■ **What the exercise asks**
Which lines below fall between the one containing "Task: Click the blue payment-complete label" and the one containing "Screen dimensions: 635x405"? Repeat them exactly, counting both of those lines, and add nothing else.

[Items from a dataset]

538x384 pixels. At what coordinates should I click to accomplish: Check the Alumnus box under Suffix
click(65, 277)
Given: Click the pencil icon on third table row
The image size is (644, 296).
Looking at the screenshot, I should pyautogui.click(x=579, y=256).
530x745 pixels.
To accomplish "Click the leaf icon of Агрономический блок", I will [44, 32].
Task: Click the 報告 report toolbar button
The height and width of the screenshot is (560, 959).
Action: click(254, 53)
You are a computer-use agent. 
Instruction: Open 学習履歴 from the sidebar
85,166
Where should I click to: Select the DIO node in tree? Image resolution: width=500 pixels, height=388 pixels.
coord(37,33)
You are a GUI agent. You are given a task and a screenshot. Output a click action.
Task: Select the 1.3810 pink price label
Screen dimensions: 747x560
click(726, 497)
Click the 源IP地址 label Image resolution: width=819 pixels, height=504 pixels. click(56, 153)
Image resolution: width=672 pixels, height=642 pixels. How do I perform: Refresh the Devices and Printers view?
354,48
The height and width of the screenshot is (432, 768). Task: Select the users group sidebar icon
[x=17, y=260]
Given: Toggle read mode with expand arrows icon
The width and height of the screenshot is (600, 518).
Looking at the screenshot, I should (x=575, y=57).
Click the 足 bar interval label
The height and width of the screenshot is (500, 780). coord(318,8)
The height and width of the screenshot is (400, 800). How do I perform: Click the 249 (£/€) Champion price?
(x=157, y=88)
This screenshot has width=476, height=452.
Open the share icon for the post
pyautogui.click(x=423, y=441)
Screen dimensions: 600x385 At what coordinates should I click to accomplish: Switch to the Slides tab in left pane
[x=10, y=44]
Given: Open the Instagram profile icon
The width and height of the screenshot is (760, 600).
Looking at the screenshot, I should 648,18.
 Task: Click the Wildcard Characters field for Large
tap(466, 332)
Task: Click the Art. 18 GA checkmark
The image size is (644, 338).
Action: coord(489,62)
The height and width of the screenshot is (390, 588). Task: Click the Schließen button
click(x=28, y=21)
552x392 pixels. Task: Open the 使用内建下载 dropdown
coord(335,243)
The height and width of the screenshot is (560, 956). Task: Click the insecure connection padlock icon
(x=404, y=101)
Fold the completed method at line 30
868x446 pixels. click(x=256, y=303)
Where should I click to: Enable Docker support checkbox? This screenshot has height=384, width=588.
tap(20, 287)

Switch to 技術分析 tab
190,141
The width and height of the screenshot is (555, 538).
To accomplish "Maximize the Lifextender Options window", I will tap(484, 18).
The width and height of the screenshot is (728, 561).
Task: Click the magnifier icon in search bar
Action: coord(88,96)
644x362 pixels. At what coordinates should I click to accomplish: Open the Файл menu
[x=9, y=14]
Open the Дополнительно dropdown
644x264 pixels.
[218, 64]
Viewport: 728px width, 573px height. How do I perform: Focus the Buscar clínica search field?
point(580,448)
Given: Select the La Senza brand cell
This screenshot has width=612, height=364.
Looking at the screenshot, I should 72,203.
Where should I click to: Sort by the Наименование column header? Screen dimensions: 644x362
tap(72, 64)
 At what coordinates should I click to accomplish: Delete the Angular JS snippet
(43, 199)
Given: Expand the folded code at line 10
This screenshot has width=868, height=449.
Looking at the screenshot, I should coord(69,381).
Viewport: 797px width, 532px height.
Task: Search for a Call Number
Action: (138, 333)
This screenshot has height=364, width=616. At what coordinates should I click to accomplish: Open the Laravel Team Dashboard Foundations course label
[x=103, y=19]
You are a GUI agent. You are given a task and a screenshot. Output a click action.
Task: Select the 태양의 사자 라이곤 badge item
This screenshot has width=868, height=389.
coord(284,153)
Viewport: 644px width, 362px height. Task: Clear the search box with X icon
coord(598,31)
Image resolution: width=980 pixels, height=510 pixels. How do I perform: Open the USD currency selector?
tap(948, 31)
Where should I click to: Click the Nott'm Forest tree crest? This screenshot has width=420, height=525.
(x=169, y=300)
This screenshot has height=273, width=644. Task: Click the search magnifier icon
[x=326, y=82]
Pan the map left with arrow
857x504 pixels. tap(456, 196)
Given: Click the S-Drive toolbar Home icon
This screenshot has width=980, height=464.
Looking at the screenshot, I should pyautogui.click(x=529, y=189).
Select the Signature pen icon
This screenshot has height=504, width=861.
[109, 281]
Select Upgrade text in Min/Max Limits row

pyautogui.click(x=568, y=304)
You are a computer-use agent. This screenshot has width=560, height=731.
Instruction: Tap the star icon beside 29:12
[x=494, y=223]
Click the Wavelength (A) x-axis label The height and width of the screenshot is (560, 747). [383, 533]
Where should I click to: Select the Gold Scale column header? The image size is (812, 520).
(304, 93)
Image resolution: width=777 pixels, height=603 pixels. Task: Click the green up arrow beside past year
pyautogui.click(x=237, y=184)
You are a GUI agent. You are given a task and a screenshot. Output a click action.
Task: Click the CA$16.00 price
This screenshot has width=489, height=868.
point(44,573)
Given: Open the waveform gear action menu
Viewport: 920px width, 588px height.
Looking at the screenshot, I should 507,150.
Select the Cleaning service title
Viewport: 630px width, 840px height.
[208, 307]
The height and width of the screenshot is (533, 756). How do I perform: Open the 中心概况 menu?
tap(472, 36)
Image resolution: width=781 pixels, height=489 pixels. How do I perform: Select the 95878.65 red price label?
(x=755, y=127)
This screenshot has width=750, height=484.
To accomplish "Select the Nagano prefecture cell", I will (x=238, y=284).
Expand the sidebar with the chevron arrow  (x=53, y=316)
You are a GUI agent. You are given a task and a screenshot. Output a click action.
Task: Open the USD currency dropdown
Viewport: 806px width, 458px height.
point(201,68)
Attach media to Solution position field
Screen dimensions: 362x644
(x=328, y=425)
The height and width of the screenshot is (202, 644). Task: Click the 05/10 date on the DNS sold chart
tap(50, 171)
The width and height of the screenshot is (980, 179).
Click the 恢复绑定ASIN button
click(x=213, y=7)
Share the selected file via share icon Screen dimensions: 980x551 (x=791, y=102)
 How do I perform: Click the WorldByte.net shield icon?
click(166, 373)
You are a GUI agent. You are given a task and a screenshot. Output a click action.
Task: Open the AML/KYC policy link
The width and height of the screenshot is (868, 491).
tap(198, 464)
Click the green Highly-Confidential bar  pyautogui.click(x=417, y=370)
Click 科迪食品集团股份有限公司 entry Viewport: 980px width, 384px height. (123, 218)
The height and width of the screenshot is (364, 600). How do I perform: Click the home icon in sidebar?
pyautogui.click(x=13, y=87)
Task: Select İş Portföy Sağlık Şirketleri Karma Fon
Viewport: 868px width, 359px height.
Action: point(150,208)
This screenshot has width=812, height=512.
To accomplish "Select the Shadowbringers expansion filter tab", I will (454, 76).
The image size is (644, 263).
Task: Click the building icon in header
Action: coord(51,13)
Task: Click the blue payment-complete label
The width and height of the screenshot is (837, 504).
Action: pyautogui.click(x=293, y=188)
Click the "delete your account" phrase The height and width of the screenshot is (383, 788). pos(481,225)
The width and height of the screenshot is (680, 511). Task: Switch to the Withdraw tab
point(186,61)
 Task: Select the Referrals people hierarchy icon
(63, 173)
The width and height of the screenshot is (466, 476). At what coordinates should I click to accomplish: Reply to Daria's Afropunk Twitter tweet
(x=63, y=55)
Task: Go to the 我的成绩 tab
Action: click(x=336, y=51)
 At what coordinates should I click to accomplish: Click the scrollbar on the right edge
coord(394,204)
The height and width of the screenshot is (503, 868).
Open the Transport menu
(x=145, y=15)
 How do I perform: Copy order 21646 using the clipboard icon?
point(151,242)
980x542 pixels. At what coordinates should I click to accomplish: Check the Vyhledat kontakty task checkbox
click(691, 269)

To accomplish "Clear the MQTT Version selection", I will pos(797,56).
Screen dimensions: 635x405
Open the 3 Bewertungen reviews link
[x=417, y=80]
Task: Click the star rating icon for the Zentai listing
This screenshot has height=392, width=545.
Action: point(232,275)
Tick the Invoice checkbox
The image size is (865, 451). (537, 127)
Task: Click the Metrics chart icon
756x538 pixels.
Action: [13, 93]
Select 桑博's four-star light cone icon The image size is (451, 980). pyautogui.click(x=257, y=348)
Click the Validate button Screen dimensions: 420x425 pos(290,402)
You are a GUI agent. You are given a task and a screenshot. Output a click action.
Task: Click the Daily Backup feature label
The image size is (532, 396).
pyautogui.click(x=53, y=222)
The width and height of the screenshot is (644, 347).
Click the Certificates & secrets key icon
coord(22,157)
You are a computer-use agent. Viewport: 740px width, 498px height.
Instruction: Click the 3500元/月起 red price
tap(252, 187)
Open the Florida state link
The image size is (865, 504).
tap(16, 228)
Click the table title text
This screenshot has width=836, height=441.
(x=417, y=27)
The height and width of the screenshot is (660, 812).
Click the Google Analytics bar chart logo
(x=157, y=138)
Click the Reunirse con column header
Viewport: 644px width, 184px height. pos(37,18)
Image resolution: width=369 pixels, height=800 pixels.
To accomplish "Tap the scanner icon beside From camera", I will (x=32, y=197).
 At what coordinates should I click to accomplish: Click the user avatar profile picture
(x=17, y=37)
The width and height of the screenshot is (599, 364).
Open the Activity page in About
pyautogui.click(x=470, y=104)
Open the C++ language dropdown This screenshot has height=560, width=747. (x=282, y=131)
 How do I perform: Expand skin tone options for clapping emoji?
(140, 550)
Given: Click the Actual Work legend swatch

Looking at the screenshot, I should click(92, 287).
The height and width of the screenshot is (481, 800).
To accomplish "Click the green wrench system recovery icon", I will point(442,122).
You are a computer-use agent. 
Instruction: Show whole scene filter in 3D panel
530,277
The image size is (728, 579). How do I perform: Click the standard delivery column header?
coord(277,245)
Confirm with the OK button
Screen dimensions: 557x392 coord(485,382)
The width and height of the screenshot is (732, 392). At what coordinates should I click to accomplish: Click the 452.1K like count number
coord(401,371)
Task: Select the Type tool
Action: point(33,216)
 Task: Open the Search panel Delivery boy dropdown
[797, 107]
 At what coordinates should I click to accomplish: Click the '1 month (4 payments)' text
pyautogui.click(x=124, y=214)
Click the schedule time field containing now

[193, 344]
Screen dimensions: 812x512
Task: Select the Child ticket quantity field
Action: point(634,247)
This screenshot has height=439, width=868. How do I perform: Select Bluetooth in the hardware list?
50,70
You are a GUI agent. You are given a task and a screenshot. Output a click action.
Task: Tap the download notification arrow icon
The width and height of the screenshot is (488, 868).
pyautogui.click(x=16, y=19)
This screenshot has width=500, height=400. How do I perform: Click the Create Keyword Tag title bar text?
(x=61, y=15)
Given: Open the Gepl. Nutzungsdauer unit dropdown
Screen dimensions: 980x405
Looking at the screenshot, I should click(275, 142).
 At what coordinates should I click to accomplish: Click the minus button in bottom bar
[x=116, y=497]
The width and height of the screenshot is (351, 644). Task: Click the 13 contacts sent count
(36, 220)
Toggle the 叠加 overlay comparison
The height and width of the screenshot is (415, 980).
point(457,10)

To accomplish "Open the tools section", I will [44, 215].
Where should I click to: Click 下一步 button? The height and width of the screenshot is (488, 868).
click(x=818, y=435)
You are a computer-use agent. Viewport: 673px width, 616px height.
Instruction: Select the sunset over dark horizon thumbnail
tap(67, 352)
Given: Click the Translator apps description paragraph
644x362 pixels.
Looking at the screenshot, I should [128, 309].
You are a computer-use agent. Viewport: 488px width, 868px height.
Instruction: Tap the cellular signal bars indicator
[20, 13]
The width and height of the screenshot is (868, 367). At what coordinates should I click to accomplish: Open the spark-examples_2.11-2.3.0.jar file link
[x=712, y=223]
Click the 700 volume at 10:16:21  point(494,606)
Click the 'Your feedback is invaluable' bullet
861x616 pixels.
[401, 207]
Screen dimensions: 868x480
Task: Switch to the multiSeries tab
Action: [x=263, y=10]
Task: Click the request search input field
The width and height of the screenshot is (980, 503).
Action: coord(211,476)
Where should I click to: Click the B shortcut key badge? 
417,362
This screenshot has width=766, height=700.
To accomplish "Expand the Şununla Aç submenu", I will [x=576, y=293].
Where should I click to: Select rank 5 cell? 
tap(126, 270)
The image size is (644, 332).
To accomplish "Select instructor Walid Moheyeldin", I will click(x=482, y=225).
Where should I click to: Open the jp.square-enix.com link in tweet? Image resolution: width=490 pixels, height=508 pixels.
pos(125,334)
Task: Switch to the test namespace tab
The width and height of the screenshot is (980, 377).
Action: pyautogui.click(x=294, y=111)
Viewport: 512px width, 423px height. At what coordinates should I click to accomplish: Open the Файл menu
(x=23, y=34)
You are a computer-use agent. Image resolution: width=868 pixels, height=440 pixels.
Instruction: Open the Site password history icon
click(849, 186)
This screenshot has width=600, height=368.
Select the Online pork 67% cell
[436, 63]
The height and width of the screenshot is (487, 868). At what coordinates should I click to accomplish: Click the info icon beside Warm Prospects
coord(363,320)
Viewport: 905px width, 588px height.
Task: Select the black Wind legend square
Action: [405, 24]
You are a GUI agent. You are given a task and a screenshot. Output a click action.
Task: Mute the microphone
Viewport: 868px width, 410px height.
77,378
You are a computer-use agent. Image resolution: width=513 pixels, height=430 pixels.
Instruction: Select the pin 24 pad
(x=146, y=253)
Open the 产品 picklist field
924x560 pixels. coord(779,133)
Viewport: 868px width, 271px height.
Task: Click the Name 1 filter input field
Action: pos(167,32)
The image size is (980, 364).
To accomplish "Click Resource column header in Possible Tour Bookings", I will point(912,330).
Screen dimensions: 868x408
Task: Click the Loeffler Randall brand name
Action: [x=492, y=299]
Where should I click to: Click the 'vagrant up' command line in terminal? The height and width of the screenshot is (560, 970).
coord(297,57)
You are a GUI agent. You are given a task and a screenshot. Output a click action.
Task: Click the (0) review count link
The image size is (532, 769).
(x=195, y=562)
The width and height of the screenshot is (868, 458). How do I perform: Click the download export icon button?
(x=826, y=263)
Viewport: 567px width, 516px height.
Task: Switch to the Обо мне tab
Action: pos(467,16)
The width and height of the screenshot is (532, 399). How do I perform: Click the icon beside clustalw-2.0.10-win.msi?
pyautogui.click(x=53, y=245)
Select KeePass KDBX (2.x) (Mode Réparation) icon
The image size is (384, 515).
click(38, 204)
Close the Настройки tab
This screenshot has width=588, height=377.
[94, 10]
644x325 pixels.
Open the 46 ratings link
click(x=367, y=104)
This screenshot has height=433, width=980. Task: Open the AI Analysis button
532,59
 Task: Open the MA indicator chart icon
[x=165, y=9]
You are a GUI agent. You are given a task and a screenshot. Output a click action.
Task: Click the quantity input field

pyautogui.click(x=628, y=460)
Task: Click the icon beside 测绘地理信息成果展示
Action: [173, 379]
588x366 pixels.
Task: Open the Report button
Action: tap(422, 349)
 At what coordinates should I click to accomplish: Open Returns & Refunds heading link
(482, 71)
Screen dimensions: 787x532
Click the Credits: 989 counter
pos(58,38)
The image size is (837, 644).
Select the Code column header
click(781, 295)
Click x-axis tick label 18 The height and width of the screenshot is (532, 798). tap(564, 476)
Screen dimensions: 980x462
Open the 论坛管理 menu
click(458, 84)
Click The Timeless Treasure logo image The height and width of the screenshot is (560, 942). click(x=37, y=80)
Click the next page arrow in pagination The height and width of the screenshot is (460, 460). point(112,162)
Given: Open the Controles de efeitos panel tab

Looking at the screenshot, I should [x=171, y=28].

■ **Task output**
Task: Click the blue payment-complete label
The width and height of the screenshot is (837, 504).
Action: pyautogui.click(x=293, y=188)
Click the "delete your account" phrase The height and width of the screenshot is (383, 788). pos(481,225)
The width and height of the screenshot is (680, 511). Task: Switch to the Withdraw tab
point(186,61)
 Task: Select the Referrals people hierarchy icon
(63, 173)
The width and height of the screenshot is (466, 476). At what coordinates should I click to accomplish: Reply to Daria's Afropunk Twitter tweet
(x=63, y=55)
Task: Go to the 我的成绩 tab
Action: click(x=336, y=51)
 At what coordinates should I click to accomplish: Click the scrollbar on the right edge
coord(394,204)
The height and width of the screenshot is (503, 868).
Open the Transport menu
(x=145, y=15)
 How do I perform: Copy order 21646 using the clipboard icon?
point(151,242)
980x542 pixels. At what coordinates should I click to accomplish: Check the Vyhledat kontakty task checkbox
click(691, 269)

To accomplish "Clear the MQTT Version selection", I will pos(797,56).
Screen dimensions: 635x405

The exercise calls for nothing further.